This isn't very good; it's actually really good if you place several ceramic chip bypass caps around the perimeter of that polygon, if you don't mind bottom side component placement.
Best scheme: lay out the circuit as a single placement and routing layer, as much as possible. Leave the other layer as solid ground, as much as possible.
Where traces need to cross, drop to the opposite layer for only a short length (this may entail more vias than a direct route, that's fine, vias are free).
Note that traces, vias, rows of component pads and so on, cause obstructions on one or both layers, so traces MUST be routed around them (or through, if connected). Wide pitch components sometimes allow routing through (mainly SOIC and DIP), but if the traces aren't connecting on the other row, you'll probably find it causes more congestion than it's worth.
QFNs are the most annoying, where you might not have any escape route from underneath the chip, so you have to drop vias there, or spend more space around it getting traces to the sides they need to be on. QFPs (no thermal pad) have some space there, but you should prefer ground there on one layer or the other. Or a well-bypassed supply, or both.

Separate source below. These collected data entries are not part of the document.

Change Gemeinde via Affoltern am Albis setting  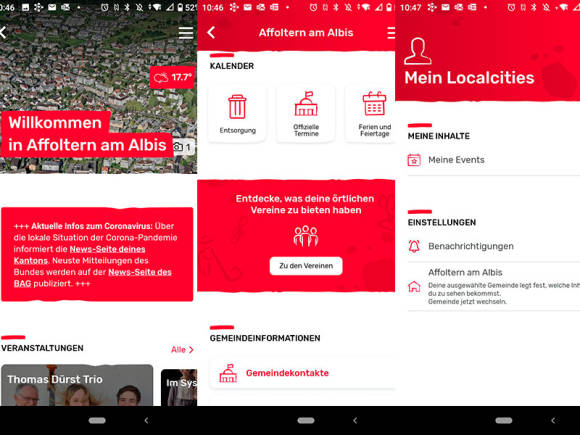493,286
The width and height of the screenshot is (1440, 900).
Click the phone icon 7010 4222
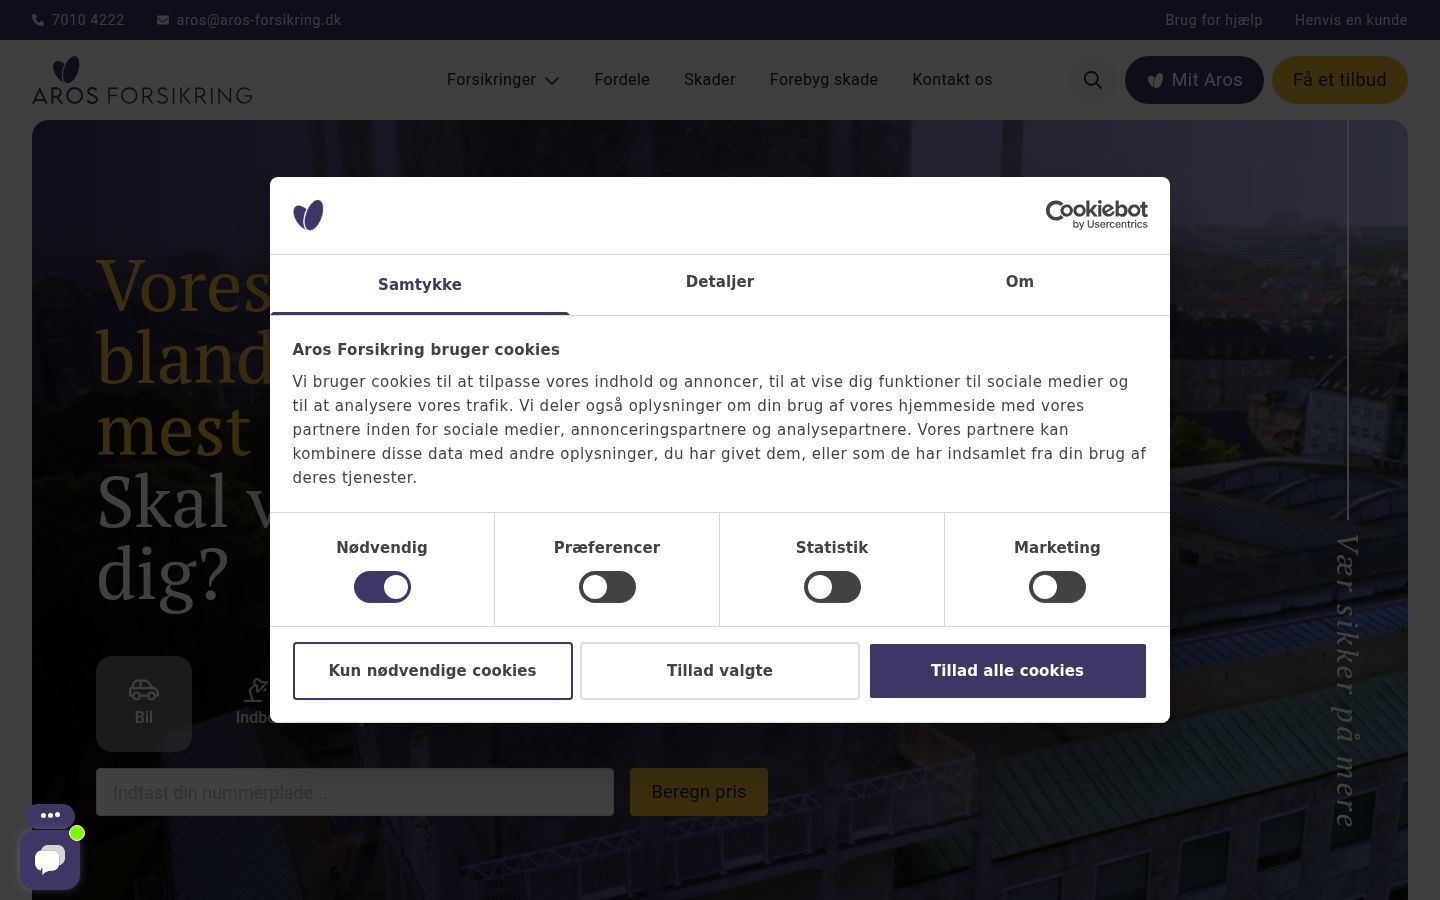tap(38, 20)
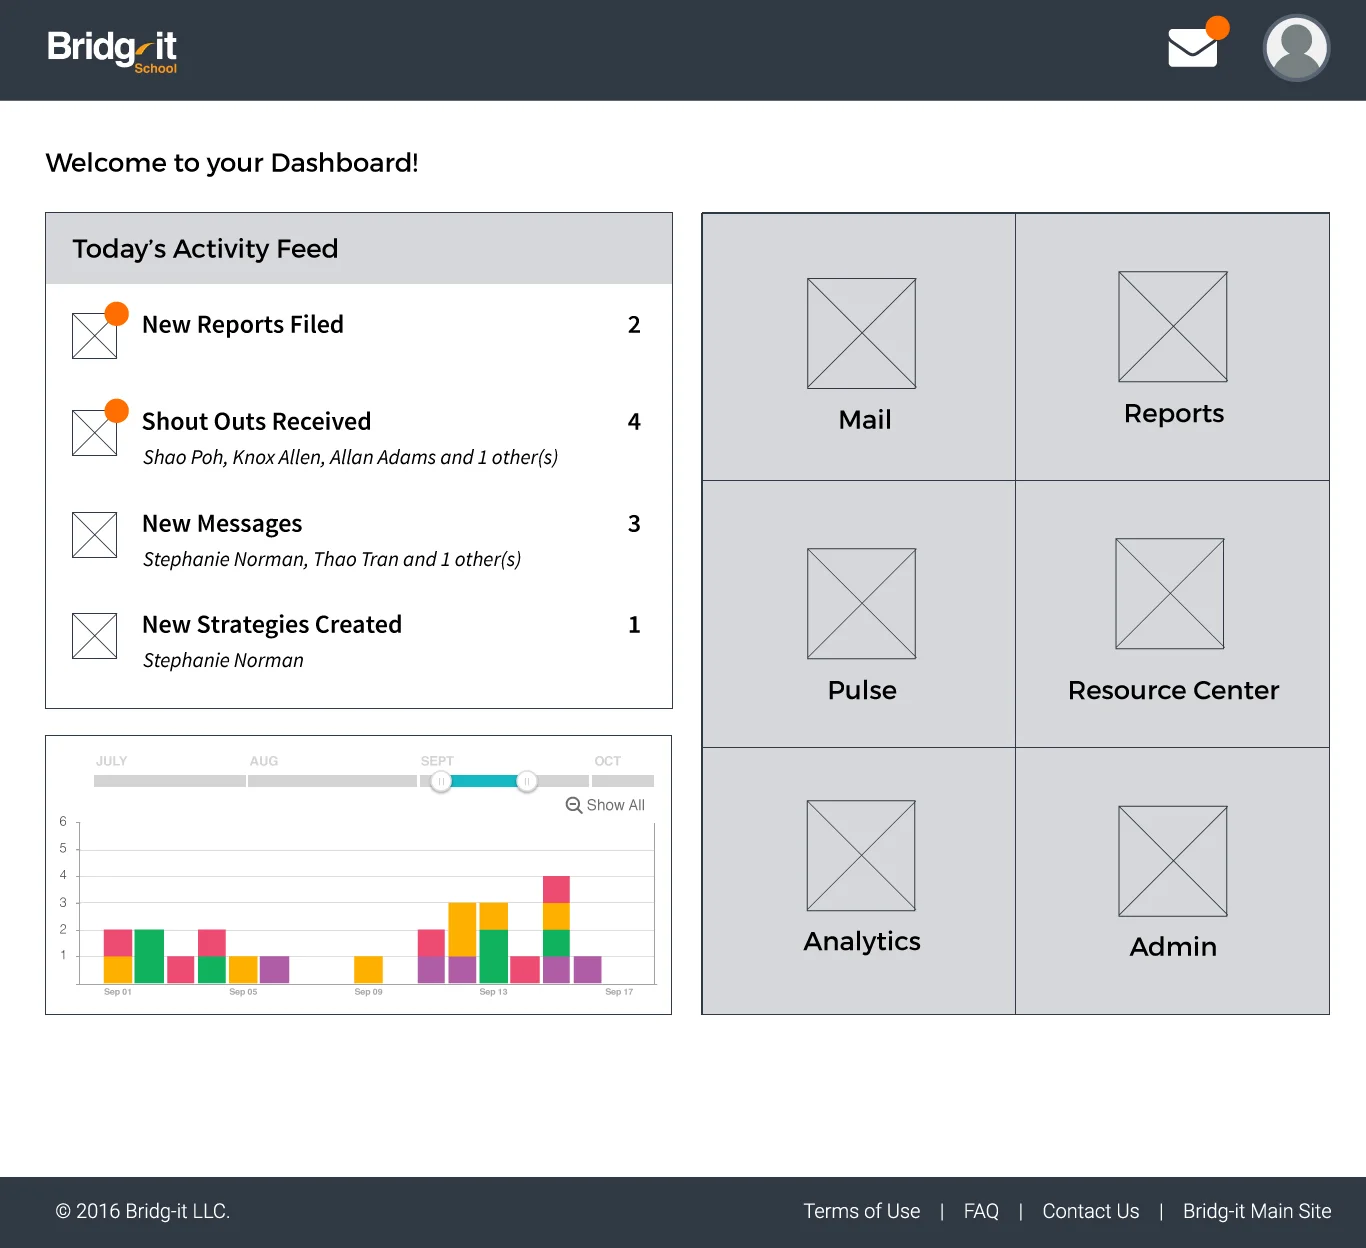Click the orange badge on the envelope
Screen dimensions: 1366x1248
[1217, 29]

Finally, group traces together into buses of sorts, and fill in the negative space around them with ground pour. Stitch this with vias, at least at every peninsula. Don't bother to fill small islands; medium islands, connect with vias, just one is fine for smaller ones, use two or more for larger islands.

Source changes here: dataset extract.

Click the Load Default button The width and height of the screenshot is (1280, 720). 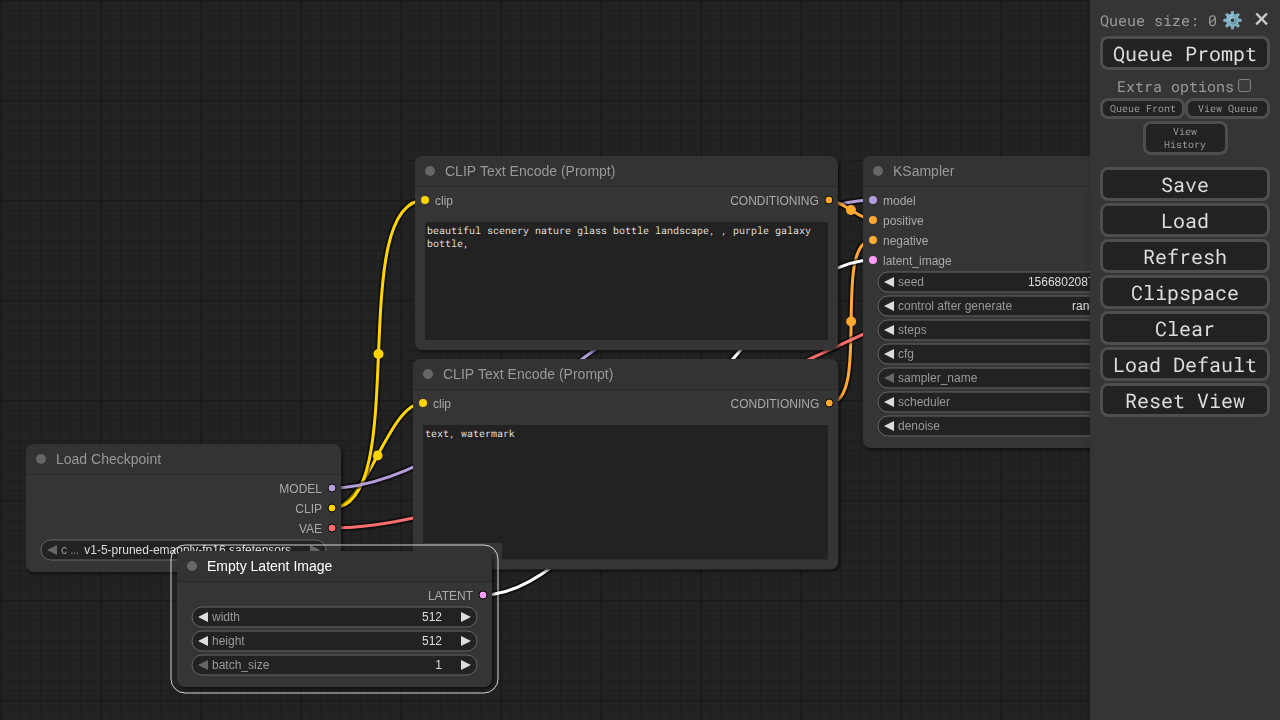(x=1184, y=364)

In this way, even where many traces have to be routed on the opposite layer, ground is never far away, whether above, below or beside. Note that anywhere two buses of traces cross, there is a complete hole in both top and bottom ground. Keep these holes small and infrequent.
In general, commit about half the layers to supply nets, in priority order. The remaining supplies are then routed as any other signal, with suitable considerations for trace width and bypassing.
For the two-layer case, some routing on the "plane" layer is inevitable, and that's why you want to keep opposite-layer routes small. That's also why you want to fill ground on both sides, so it averages out to, hopefully a bit more than one poured layer actually.
When you have four layers, for example, you can afford two for supplies and the rest for routing. GND takes priority, then whatever VCC supply/ies can be the other. Doesn't have to be a solid layer, likely you'll have different zones depending on what supply takes priority in a given area. (You can also fill the routing layers with ground or whatever, but it's harder to stitch -- you have to check four layers for via placement -- and doesn't have nearly as much benefit, as the inner layers do a surprisingly good job of shielding despite not being actually on top.)